======== 提示文

前回までは、プロセス管理について見ていきました。
今回からは、メモリ管理についてまとめていきます。
計算機システム概論 第19回「メモリー管理:メモリー管理アーキテクチャ」 - YouTube
本記事は↑の講義の学習用のまとめです
主記憶装置と物理アドレス
まずは、主記憶装置と物理アドレスについて整理していきましょう。
物理アドレスについては、以下のようにシンプルに表現できます。
物理メモリー : PM[a1, .., an] a1, . . . , an : メモリーアドレス Load(PM, ai, r) : レジスタ r へのメモリーからの読み込み Store(PM, ai, r) : レジスタ r のメモリーへの書き出し
メモリー : PM[a1, .., an]とa1, . . . , an : メモリーアドレス
物理メモリ(physical memory)は、一次元配列です。 メモリにアクセスする時には、アドレス(a1)を指定してあげればよいです。

================
======== 抽出データ

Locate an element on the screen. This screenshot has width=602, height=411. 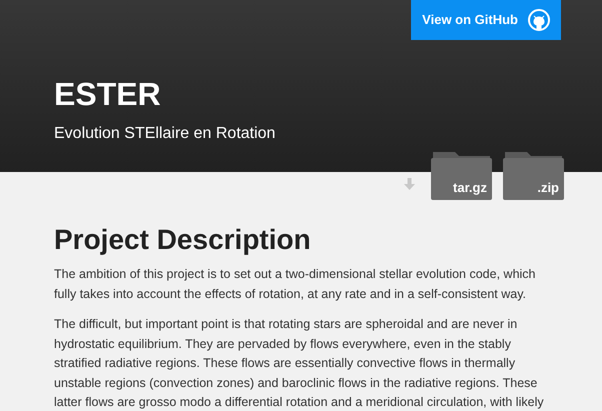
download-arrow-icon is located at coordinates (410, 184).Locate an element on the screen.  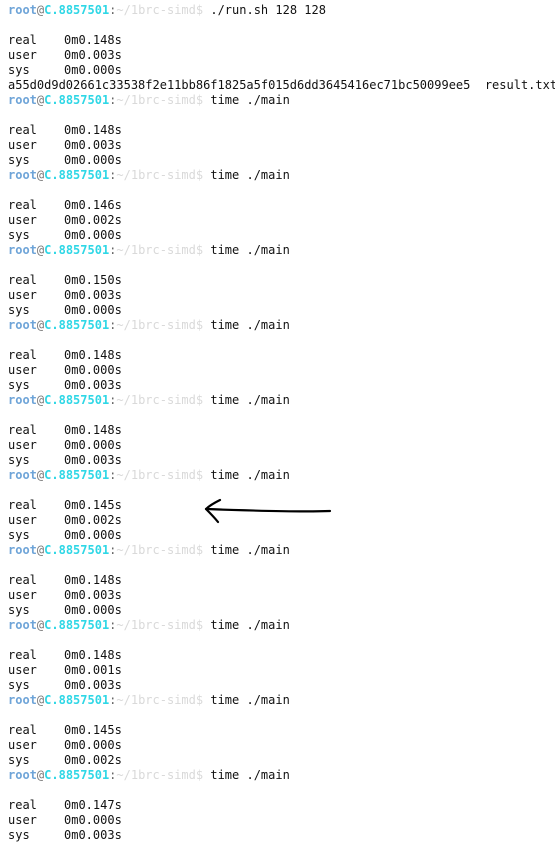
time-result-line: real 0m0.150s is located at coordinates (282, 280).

================
======== 抽出データ

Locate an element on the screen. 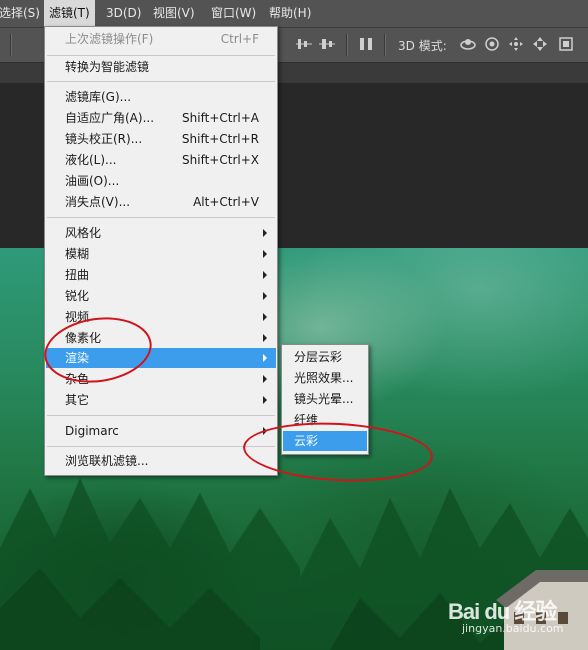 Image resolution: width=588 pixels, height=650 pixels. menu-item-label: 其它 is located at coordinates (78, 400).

================

課題文 - メモリ管理についての文章のうち、「前回までは、プロセス管理について見ていきました。」で始まり「まずは、主記憶装置と物理アドレスについて整理していきましょう。」で終わる部分を、一字も変えずに返してください。

解答 -
前回までは、プロセス管理について見ていきました。
今回からは、メモリ管理についてまとめていきます。
計算機システム概論 第19回「メモリー管理:メモリー管理アーキテクチャ」 - YouTube
本記事は↑の講義の学習用のまとめです
主記憶装置と物理アドレス
まずは、主記憶装置と物理アドレスについて整理していきましょう。